Las razones son muchas y complejas. Para miles de estudiantes, la escuela no es un lugar de aprendizaje, sino un espacio inaccesible. La pobreza sigue siendo una barrera insalvable cuando la alimentación, el transporte o un uniforme se convierten en gastos imposibles de cubrir. Además, la violencia y la inseguridad hacen que en algunas zonas del país asistir a clase sea un riesgo. A esto se suma la falta de infraestructura: colegios en condiciones precarias, sin agua potable ni baños adecuados, con aulas que más que inspirar, desmotivan.

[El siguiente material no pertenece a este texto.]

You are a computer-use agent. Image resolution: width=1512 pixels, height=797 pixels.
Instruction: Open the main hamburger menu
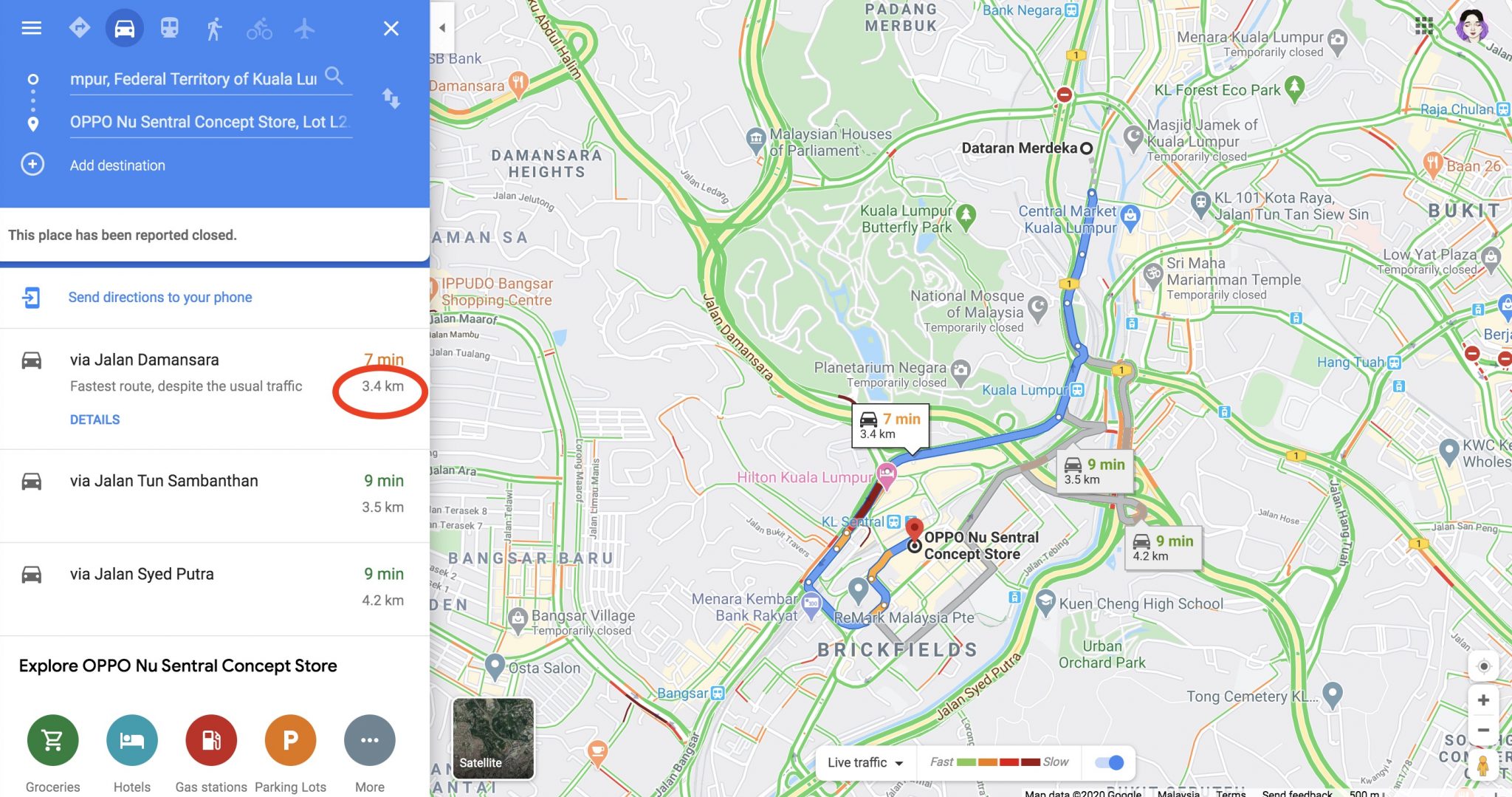(31, 28)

Sin embargo, hay algo aún más preocupante. A pesar de los discursos sobre la importancia de la educación, el sistema deja ir a estos niños sin preguntar por qué. No hay mecanismos efectivos para seguirles la pista ni estrategias reales para hacerlos volver. La virtualidad tampoco ha sido la solución, ya que en las zonas rurales muchos estudiantes no tienen acceso a internet ni a electricidad. Así, el problema se agrava mientras las autoridades siguen limitándose a diagnósticos y promesas.
Cada año se anuncian planes y estrategias para combatir la deserción escolar, pero la realidad sigue siendo la misma: sillas vacías, colegios con menos estudiantes y un futuro incierto para millas de niños y niñas. Si realmente nos importa la educación, tocaríamos las puertas de esos hogares, preguntando qué necesitamos para volver a estudiar.
No podemos permitir que la educación siga siendo solo un discurso. Necesitamos acciones concretas. Es urgente eliminar las tareas burocráticas para la matrícula, garantizar la alimentación escolar sin interrupciones, implementar programas de apoyo económico y, sobre todo, diseñar estrategias para recuperar a quienes han salido del sistema. Mientras no lo hagamos, cada aula vacía será un recordatorio de nuestra indiferencia. Y si no nos duele eso, ¿qué nos duele?